* _What is being asked_
Beginning with the line that contains "Given: Focus the CC email addresses input", extract each line through the end of the listing below, with no additions or omissions.

* _Recorded data_
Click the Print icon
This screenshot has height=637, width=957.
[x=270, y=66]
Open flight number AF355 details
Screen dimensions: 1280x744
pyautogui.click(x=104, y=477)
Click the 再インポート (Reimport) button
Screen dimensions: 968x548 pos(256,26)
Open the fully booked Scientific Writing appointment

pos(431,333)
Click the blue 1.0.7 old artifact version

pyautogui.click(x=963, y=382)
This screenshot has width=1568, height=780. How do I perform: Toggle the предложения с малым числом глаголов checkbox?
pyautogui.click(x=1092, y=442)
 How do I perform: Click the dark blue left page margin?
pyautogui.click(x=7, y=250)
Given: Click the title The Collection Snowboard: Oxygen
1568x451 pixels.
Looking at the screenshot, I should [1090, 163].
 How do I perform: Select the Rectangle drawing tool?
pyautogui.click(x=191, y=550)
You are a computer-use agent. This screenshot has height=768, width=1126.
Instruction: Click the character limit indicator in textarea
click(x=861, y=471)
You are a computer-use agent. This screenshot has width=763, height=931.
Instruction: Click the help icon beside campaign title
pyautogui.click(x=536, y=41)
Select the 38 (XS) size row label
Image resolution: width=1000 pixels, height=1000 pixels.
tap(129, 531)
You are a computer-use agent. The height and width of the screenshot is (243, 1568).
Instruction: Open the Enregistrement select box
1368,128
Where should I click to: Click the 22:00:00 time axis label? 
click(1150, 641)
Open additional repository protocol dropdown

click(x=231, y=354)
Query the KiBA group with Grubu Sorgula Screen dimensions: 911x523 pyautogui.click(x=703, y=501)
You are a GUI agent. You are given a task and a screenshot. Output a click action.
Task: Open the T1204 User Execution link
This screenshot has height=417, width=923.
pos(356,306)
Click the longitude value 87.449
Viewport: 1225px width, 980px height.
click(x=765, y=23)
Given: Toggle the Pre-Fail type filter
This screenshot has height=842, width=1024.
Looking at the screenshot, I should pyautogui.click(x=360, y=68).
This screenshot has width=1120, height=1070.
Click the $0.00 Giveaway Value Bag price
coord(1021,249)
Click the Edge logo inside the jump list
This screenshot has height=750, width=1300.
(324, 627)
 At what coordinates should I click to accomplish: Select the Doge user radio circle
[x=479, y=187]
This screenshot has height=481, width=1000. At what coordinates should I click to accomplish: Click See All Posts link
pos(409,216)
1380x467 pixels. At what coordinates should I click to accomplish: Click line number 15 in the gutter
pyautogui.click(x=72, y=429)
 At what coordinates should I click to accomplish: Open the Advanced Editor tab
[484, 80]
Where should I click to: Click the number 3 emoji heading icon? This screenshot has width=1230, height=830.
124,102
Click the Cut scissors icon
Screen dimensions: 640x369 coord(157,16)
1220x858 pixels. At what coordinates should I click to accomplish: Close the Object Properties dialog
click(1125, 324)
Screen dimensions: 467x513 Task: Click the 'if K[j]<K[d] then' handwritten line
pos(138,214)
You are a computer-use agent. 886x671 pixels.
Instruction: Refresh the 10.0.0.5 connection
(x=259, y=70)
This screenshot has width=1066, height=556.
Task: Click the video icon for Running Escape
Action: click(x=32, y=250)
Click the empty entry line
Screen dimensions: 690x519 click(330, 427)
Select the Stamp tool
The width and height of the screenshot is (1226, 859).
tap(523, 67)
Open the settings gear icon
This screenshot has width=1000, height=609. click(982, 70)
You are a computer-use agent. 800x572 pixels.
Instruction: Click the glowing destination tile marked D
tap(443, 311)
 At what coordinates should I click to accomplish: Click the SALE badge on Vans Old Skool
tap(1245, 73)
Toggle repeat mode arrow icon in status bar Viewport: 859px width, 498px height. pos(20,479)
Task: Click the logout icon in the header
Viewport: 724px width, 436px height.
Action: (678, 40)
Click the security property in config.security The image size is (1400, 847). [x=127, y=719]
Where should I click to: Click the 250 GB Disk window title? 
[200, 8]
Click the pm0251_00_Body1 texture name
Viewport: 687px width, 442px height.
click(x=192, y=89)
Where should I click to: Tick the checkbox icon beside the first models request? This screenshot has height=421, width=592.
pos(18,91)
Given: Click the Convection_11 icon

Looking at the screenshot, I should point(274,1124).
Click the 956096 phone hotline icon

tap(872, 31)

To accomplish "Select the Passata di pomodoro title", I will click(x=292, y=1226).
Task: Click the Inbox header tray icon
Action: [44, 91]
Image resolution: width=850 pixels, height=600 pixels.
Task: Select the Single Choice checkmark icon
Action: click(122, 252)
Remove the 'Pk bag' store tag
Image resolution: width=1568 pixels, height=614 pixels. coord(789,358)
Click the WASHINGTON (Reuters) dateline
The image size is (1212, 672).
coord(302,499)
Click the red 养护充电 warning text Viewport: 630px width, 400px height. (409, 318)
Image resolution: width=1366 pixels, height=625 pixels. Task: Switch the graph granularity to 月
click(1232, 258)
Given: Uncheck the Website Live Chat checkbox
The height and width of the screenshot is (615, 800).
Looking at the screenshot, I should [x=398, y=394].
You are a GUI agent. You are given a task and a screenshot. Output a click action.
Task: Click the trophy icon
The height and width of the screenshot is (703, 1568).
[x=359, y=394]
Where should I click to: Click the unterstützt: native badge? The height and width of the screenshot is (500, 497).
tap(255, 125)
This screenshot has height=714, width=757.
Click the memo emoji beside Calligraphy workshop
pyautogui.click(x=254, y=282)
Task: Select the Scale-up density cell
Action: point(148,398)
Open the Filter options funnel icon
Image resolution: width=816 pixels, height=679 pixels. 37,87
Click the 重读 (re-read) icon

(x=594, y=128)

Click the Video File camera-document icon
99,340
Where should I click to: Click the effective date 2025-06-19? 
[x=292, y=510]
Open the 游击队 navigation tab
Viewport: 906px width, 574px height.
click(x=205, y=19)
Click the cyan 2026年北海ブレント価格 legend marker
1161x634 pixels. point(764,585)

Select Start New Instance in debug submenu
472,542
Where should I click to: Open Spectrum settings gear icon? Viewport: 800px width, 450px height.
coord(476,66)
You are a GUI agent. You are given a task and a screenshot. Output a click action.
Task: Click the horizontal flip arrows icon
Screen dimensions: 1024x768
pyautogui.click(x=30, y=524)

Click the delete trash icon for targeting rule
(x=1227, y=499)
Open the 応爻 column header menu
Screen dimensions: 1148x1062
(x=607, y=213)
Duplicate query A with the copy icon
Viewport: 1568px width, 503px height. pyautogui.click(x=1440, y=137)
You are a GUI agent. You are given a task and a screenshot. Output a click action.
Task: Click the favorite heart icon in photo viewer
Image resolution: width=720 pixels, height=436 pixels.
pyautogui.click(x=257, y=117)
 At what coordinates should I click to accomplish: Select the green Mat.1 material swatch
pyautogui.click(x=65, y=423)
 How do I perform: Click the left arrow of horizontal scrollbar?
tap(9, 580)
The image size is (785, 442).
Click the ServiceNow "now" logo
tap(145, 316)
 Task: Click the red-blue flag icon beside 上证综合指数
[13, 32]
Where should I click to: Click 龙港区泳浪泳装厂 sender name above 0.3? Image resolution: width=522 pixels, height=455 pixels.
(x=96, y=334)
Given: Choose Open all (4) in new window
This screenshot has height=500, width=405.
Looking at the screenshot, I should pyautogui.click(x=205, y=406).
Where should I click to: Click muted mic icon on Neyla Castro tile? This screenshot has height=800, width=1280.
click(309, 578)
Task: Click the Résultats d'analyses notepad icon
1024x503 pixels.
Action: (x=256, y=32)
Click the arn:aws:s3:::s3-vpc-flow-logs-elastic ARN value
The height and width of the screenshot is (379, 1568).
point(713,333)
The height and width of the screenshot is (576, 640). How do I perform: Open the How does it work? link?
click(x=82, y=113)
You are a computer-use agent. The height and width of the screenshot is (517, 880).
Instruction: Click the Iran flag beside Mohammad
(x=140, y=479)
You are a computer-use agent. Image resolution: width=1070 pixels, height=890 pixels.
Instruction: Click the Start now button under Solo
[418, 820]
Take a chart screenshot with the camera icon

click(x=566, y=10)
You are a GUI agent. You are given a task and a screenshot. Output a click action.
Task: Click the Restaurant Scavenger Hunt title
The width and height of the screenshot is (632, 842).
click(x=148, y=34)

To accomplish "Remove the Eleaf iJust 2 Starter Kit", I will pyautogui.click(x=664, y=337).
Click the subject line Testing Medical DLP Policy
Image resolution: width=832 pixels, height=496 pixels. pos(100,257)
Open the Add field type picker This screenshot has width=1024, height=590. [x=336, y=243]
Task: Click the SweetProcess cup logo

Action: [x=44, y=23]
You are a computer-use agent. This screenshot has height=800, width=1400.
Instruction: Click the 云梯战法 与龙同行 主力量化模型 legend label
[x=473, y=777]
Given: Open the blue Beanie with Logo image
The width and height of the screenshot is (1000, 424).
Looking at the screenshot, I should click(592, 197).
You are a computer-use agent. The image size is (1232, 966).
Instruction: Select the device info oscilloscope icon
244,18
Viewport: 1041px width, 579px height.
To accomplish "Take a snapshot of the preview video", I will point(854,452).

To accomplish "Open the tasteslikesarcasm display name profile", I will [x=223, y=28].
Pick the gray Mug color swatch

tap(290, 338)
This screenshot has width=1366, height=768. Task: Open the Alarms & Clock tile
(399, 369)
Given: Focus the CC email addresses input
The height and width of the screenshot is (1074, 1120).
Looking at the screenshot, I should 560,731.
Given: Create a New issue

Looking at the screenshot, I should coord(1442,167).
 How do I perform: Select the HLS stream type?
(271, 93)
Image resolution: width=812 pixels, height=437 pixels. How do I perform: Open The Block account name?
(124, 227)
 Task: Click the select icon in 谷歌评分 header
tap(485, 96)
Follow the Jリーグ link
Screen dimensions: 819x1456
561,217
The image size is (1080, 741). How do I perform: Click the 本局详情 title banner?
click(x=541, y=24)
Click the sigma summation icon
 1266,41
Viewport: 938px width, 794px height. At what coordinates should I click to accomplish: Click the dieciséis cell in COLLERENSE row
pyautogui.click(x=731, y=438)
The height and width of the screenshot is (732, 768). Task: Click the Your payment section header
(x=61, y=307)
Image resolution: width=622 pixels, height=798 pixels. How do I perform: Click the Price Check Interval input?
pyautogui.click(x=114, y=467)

* _Task solution_
Given: Focus the CC email addresses input
The height and width of the screenshot is (1074, 1120).
Looking at the screenshot, I should 560,731.
Given: Create a New issue

Looking at the screenshot, I should coord(1442,167).
 How do I perform: Select the HLS stream type?
(271, 93)
Image resolution: width=812 pixels, height=437 pixels. How do I perform: Open The Block account name?
(124, 227)
 Task: Click the select icon in 谷歌评分 header
tap(485, 96)
Follow the Jリーグ link
Screen dimensions: 819x1456
561,217
The image size is (1080, 741). How do I perform: Click the 本局详情 title banner?
click(x=541, y=24)
Click the sigma summation icon
 1266,41
Viewport: 938px width, 794px height. At what coordinates should I click to accomplish: Click the dieciséis cell in COLLERENSE row
pyautogui.click(x=731, y=438)
The height and width of the screenshot is (732, 768). Task: Click the Your payment section header
(x=61, y=307)
Image resolution: width=622 pixels, height=798 pixels. How do I perform: Click the Price Check Interval input?
pyautogui.click(x=114, y=467)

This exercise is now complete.